- [Work instruction]
Could you give the records below again exactly as they stand?

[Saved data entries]
- Opening Delimiter -

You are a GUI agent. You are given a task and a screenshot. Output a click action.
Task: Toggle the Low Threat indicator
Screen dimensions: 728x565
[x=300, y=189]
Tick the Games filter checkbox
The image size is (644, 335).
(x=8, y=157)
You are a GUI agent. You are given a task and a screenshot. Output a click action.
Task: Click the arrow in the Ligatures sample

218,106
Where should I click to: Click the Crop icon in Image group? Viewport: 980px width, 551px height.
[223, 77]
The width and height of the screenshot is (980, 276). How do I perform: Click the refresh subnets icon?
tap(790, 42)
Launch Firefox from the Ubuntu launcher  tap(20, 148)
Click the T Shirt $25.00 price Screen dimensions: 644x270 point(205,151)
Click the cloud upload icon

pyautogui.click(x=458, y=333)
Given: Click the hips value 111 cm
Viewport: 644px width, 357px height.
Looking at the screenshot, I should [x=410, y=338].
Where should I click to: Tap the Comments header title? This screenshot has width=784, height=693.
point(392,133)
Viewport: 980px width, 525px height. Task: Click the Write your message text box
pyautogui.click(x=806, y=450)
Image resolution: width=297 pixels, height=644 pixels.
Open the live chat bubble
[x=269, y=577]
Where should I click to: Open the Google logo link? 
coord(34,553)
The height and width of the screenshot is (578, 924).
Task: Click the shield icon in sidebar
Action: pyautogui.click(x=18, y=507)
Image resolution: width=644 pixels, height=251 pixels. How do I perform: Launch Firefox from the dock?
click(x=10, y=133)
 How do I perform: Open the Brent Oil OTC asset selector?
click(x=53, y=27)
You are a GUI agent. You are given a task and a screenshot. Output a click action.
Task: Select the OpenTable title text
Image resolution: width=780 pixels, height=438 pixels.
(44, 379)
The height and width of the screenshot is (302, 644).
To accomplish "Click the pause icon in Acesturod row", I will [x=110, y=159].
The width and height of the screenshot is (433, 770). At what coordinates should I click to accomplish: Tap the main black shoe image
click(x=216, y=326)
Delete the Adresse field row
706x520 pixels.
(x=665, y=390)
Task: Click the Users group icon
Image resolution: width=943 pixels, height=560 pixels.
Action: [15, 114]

- Closing Delimiter -

- [Written response]
You are a GUI agent. You are given a task and a screenshot. Output a click action.
Task: Toggle the Low Threat indicator
Screen dimensions: 728x565
[x=300, y=189]
Tick the Games filter checkbox
The image size is (644, 335).
(x=8, y=157)
You are a GUI agent. You are given a task and a screenshot. Output a click action.
Task: Click the arrow in the Ligatures sample

218,106
Where should I click to: Click the Crop icon in Image group? Viewport: 980px width, 551px height.
[223, 77]
The width and height of the screenshot is (980, 276). How do I perform: Click the refresh subnets icon?
tap(790, 42)
Launch Firefox from the Ubuntu launcher  tap(20, 148)
Click the T Shirt $25.00 price Screen dimensions: 644x270 point(205,151)
Click the cloud upload icon

pyautogui.click(x=458, y=333)
Given: Click the hips value 111 cm
Viewport: 644px width, 357px height.
Looking at the screenshot, I should [x=410, y=338].
Where should I click to: Tap the Comments header title? This screenshot has width=784, height=693.
point(392,133)
Viewport: 980px width, 525px height. Task: Click the Write your message text box
pyautogui.click(x=806, y=450)
Image resolution: width=297 pixels, height=644 pixels.
Open the live chat bubble
[x=269, y=577]
Where should I click to: Open the Google logo link? 
coord(34,553)
The height and width of the screenshot is (578, 924).
Task: Click the shield icon in sidebar
Action: pyautogui.click(x=18, y=507)
Image resolution: width=644 pixels, height=251 pixels. How do I perform: Launch Firefox from the dock?
click(x=10, y=133)
 How do I perform: Open the Brent Oil OTC asset selector?
click(x=53, y=27)
You are a GUI agent. You are given a task and a screenshot. Output a click action.
Task: Select the OpenTable title text
Image resolution: width=780 pixels, height=438 pixels.
(44, 379)
The height and width of the screenshot is (302, 644).
To accomplish "Click the pause icon in Acesturod row", I will [x=110, y=159].
The width and height of the screenshot is (433, 770). At what coordinates should I click to accomplish: Tap the main black shoe image
click(x=216, y=326)
Delete the Adresse field row
706x520 pixels.
(x=665, y=390)
Task: Click the Users group icon
Image resolution: width=943 pixels, height=560 pixels.
Action: [15, 114]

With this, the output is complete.